The calculation of the optimised checkpoint interval

The experimental results show that when the failure rate is small (such as 0.1%), the minimum value of F approaches to longer checkpoint interval; when the failure rate increases gradually (increases to 10%), the minimum value of F approaches to shorter checkpoint interval. It can be observed by comparing Fig. 8b and d that the recommended checkpoint interval increases with the increase in input rate λ for the same failure rate. As λ increases, the checkpoint interval has a significant impact on the tuple processing delay, especially when the utilisation ρ is close to 1. The influence of the weight α on the recommended checkpoint interval can be observed through analysing the Fig. 8d, e and f.
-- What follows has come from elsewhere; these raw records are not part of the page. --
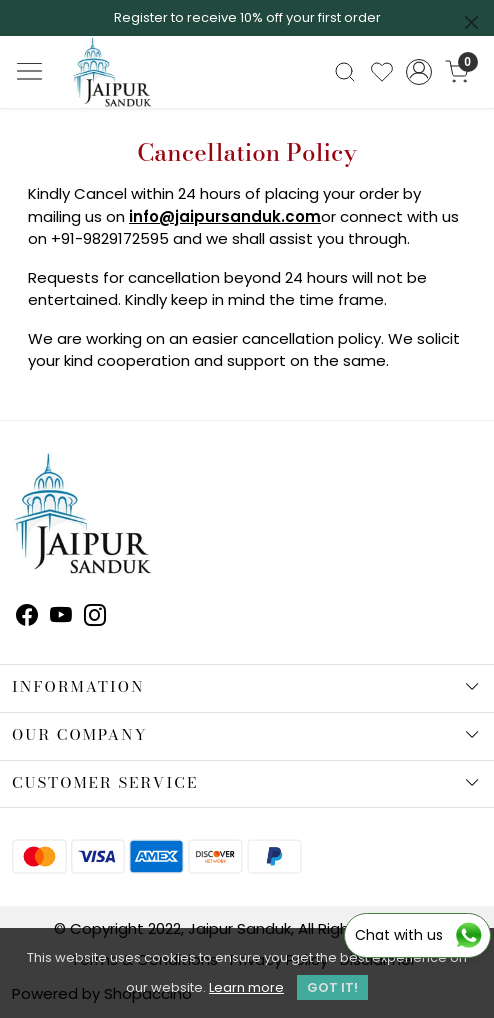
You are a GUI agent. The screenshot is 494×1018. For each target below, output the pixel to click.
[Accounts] (419, 72)
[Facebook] (27, 618)
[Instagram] (95, 618)
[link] (344, 72)
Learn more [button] (246, 987)
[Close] (471, 22)
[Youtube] (61, 618)
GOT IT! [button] (332, 987)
When α tends to 0, the user is more concerned about the fault recovery time. At this time, the recommended checkpoint interval will be shorter to guarantee rapid recovery when a fault occurs; when α tends to 1, the user is more concerned about the impact of the checkpoint on the processing delay. At this time, the recommended checkpoint interval will increase accordingly. In summary, based upon the performance of different application parameters and results, we can conclude that the proposed checkpoint interval optimisation model system is a reliable one and has better user requirements and can be recommended for getting a better checkpoint interval.

4 Conclusion

This paper analyses the fault-tolerance mechanism of Flink lightweight asynchronous checkpoint and its performance based on Jackson queuing network. The experimental results show that our proposed checkpoint optimisation performance model based on the Jackson network is similar to the Flink system processing latency as the checkpoint interval changes, and the deviation between the estimated and measured values does not exceed 15%. The statistical results of the checkpoint recovery model in multiple experiments are very close to the estimated values. The F optimisation indicator proposed in our paper can recommend a more appropriate checkpoint interval depending on the system’s failure rate and the application’s operating parameters. Experiments show that the checkpoint interval recommendation calculated by our checkpoint interval optimisation model is consistent with the checkpoint interval recommendation obtained by using actual values.

In the future, we have planned to analyse different types of practical application topologies and examine how checkpoint interval can be adjusted based on real-time varying workloads.